--- Data to use Enclosed Below ---

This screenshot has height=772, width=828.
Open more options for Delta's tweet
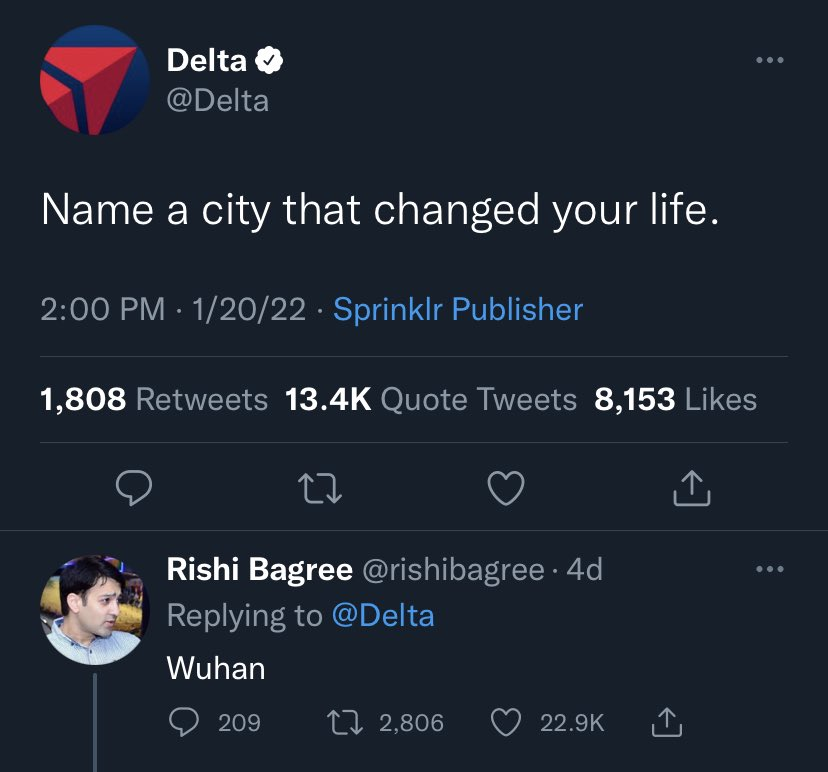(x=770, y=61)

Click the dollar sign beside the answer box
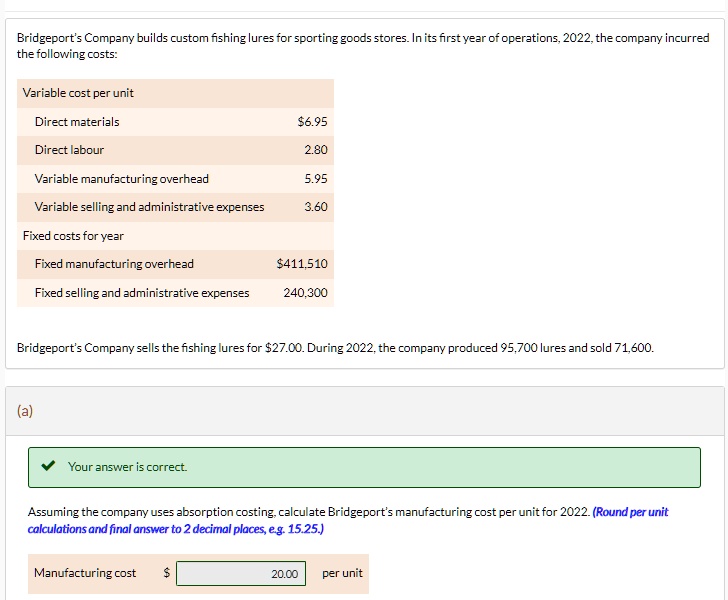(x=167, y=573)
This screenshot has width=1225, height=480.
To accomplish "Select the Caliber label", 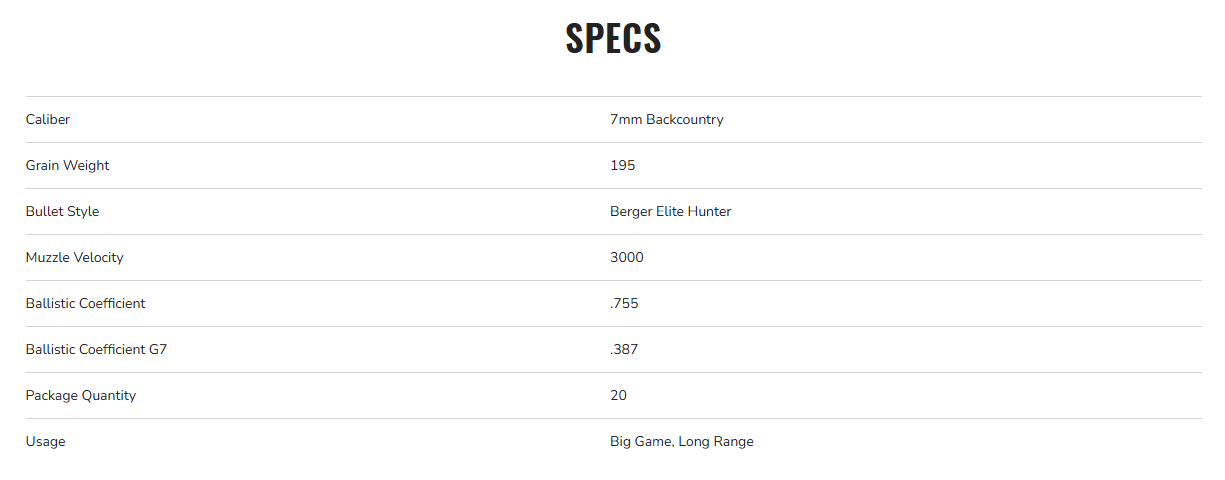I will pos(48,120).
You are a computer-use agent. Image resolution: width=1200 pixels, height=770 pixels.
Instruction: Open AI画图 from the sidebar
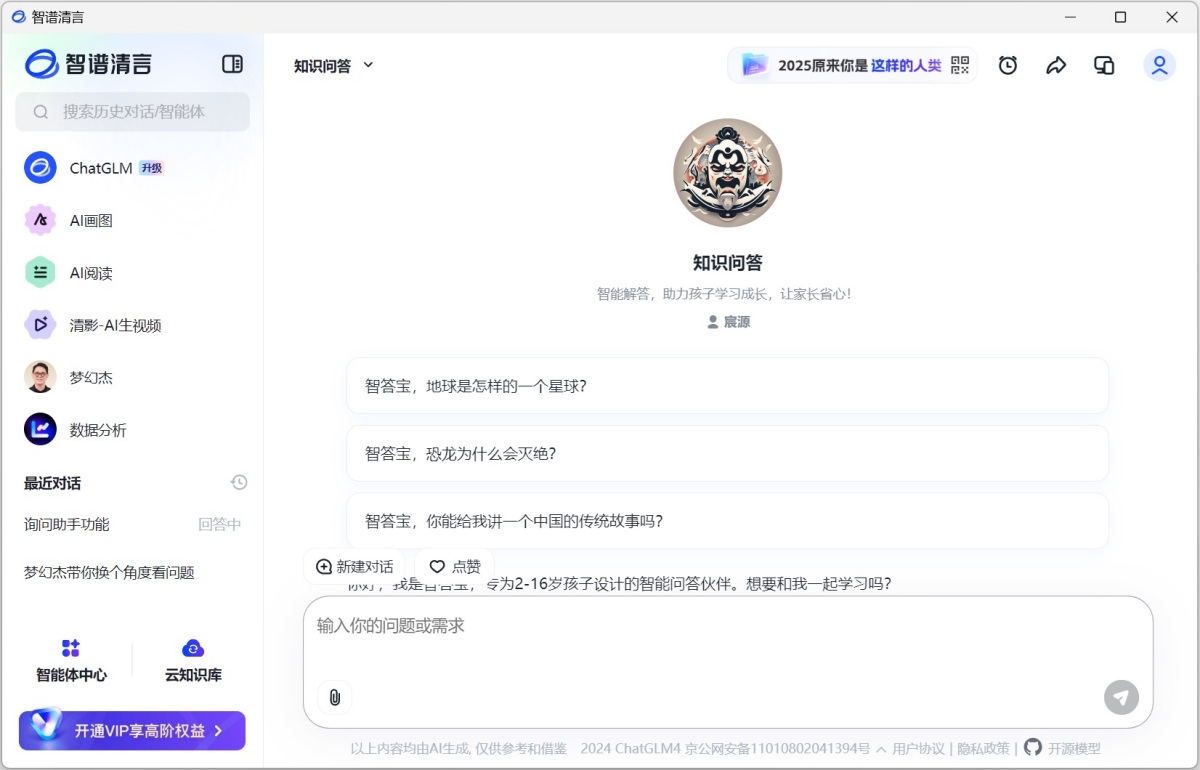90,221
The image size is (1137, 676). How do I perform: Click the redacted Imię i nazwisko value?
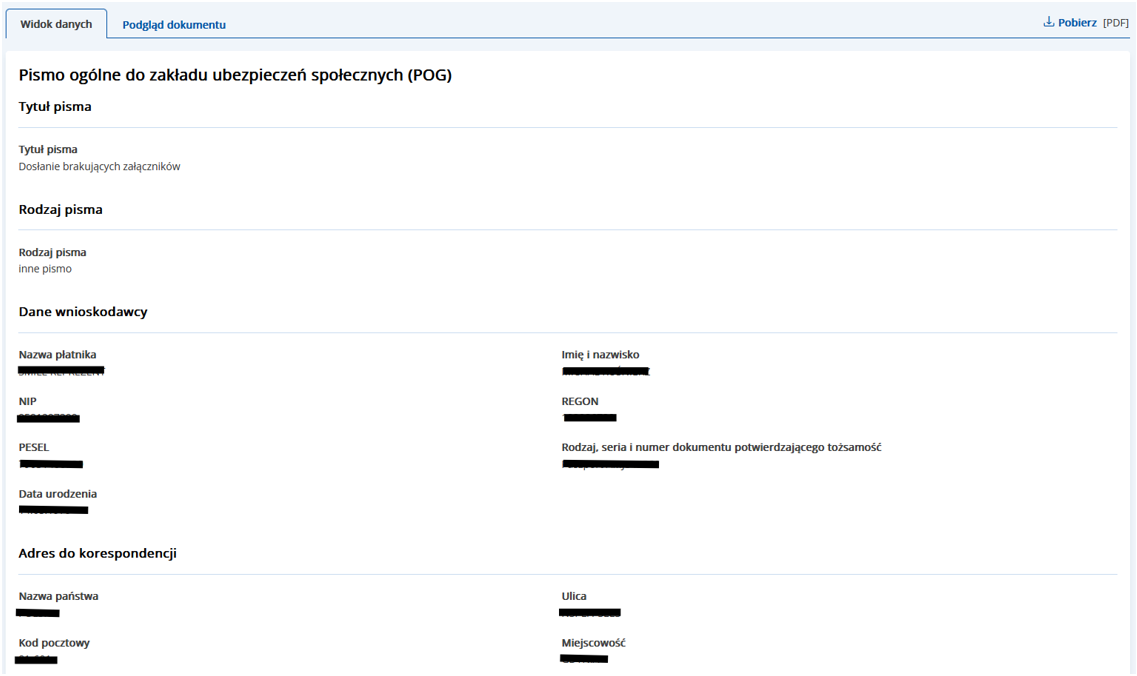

--- End of Enclosed Data to use ---

◆ Task goal ◆
The answer must consist of each line from the data that includes the string "This".

◆ Response to the exercise ◆
This screenshot has height=772, width=828.
This screenshot has width=1225, height=480.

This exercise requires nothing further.